We speak a couple of days after António Costa, the prime minister of Portugal, reopened the debate about a “two-speed Europe” with talk of a smaller EU of “values”, with other countries – unspoken, Hungary and Poland – frozen out of future integration because of objections to debt transfers, migrant quotas or demands over the rule of law. Portugal takes over the EU’s rotating presidency in January.
“So-called variable geometry has been a theme of the European Union, and before it the Community, since the 1950s,” says Kinnock. “The recognition that disparities in size, tradition, aspiration, culture might mean that the Union is best served by having very strong agreement on common policy and action in some areas and a different level of cooperation in others. So that’s an ongoing debate.
“I mean, António Costa is a very, very sensible, feet-on-the-ground sort of fellow and he’s got that in common with lots of other people, not least Angela Merkel. But I don’t know, really, if this is a debate for the next two or three years as the Union recovers from the awful impact of coronavirus. I think that’s for longer debate and determination.”

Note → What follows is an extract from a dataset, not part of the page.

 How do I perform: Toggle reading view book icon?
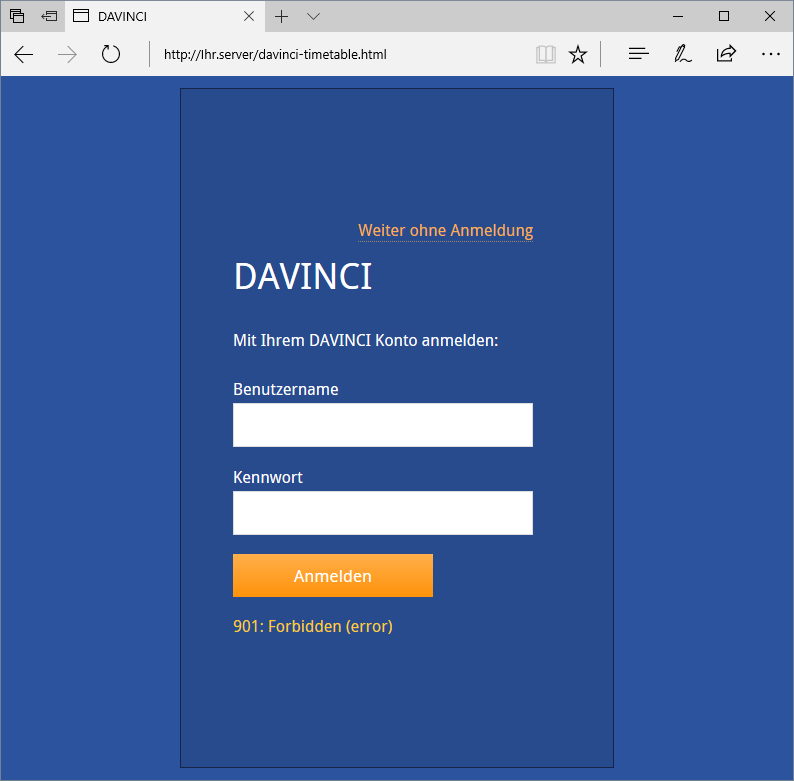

I wonder, I say, if Kinnock can foresee any UK-wide political party adopting a policy of rejoining the EU, in, say, the next decade.
“That’ll depend, if I can quote Macmillan, on events, dear boy, events,” he says.

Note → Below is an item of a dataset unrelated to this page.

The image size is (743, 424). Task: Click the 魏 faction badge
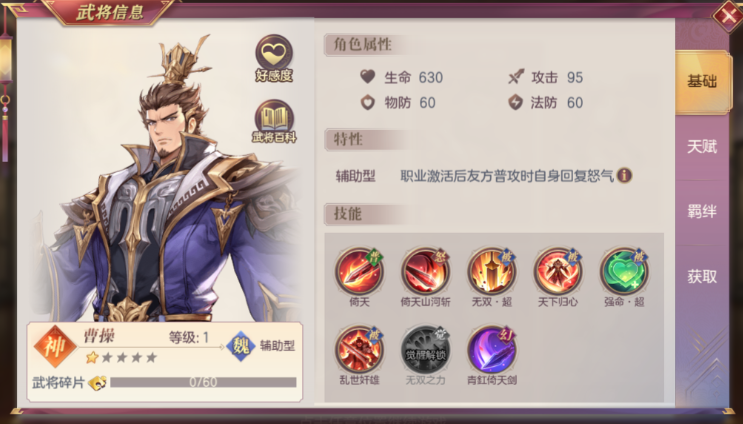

“If the effects of Brexit turn out to be as bad as I think they are then common sense will outweigh just about every other consideration. And I think that the moves towards negotiating, first, a different relationship, could begin in five or six years. That’s the only thing that I can guess at, and it is a guess at this moment.”
Can we end on some good news, then? Neil Kinnock is more than a footnote in the life story of US president-elect Joe Biden. Biden’s first bid for the American presidency, in 1987, ended when he was caught out lifting passages from one of Kinnock’s speeches in his closing remarks at a Democratic primary debate without attribution. The pair have since got to know each other.
“I’ve met him a few times,” he says. “It would be wrong to describe us as buddies. But within minutes, when we first met, we got on with each other, we agreed about a lot of things. Similar sense of humour and, you know, basic values, things that you pretty much immediately pick up just from a normal conversation. He’s a good guy, and I’m ecstatic about the fact that he won, but I’m absolutely beyond delight at the fact that he beat the lying, cowardly, narcissistic orange menace.”
Does Biden’s victory give us something to hold on to ask, I wonder, that here too people could reject populism for a candidate from the liberal, internationalist centre-left?
“Oh, it’s bound to,” says Kinnock. “It’s not the only evidence in the world now that people are beginning to understand the superficiality, the shallowness and the fraudulence of populism. So we’ve got to persist with continuing to oppose it and putting forward policies and conduct that really have got a broad appeal.
“That challenge has always been there, but I think that we’re witnessing a gradual turning in one of those historic tides, and Keir Starmer is in a very good position to take advantage of that.”